Littérature

[Découverte] Les ailes d’émeraude

A force de lire des livres, il arrive qu’on tombe sur des livres qu’on n’aime pas particulièrement. C’est le cas de celui-ci malheureusement mais je vais quand même vous en parler, des fois que mon article susciterait votre curiosité.

Couverture Les ailes d'émeraude

Les ailes d’émeraude est une série littéraire en plusieurs tomes. C’est le premier livre d’Alexiane De Lys publié en 2014 alors qu’elle n’a que 20 ans. Chapeau bas pour avoir réussi à se faire publier si jeune. Ce premier tome est assez conséquent et compte près de 700 pages, si l’on met de côté les remerciements à la fin. L’histoire en elle-même aurait pu m’intéresser puisqu’il s’agit d’une histoire purement fantastique et qu’habituellement ce genre ne me pose pas de problèmes. En plus la quatrième de couverture est plutôt alléchante et porteuse de promesses. Jugez plutôt :

« A bientôt 18 ans, Cassiopée est contrainte de quitter l’orphelinat où elle vit depuis l’accident qui a tué sa mère. Seule au monde et lâchée dans la ville, elle a la désagréable et persistante impression d’être suivie… Un soir, elle est violemment agressée par deux inconnus. Très mal en point, elle est sauvée par un mystérieux et séduisant garçon, Gabriel. Leur rencontre n’est pas un hasard. Grâce à lui, Cassiopée découvre sa véritable nature : elle appartient aux Myrmes, un peuple ailé doté incroyables pouvoirs sensoriels. En pleine métamorphose, la jeune fille se lance dans cet univers totalement nouveau avec l’espoir de percer, enfin, les mystères de son passé. »

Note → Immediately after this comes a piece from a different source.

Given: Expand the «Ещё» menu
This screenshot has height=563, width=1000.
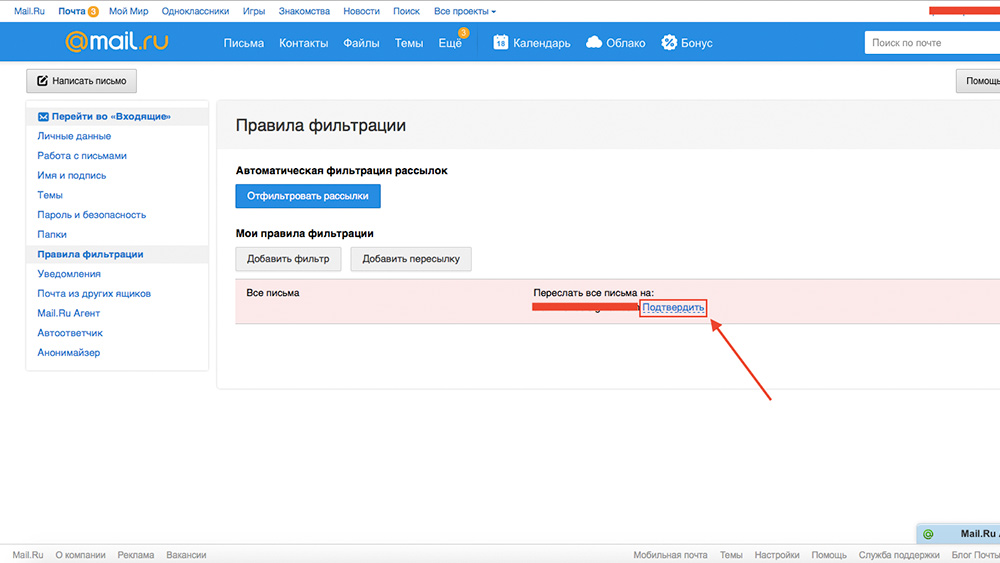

Les ailes d’émeraude, Alexiane De Lys, Quatrième de couverture, éditions Nouvelles Plumes, 2014.

En fait, j’ai l’impression que l’histoire tient en un résumé et c’est dommage. Je n’ai pas réussi à entrer dans l’univers créé par l’auteur malgré des passages intéressants et plaisants à lire malgré tout. J’imagine que je n’ai pas accroché plus pour des raisons de style d’écriture, critère subjectif et variable d’une personne à l’autre. L’autre chose qui a sûrement contribuée à mon blocage est que l’histoire est censée avoir pour cadre Philadelphie et que je n’ai pas franchement eu l’impression d’être à Philadelphie même si je n’y suis jamais allée ; je n’ai pas trouvé cette « atmosphère américaine ». J’ai plus eu l’impression que l’auteur donnait pour cadre Philadelphie à son histoire pour justifier le fait d’y trouver des personnages surnaturels. J’espère me tromper mais j’ai eu le sentiment qu’elle ne connaissait pas son cadre, à savoir les Etats-Unis et je pense que c’est ce qui m’a le plus dérangé dans ma (courte) lecture.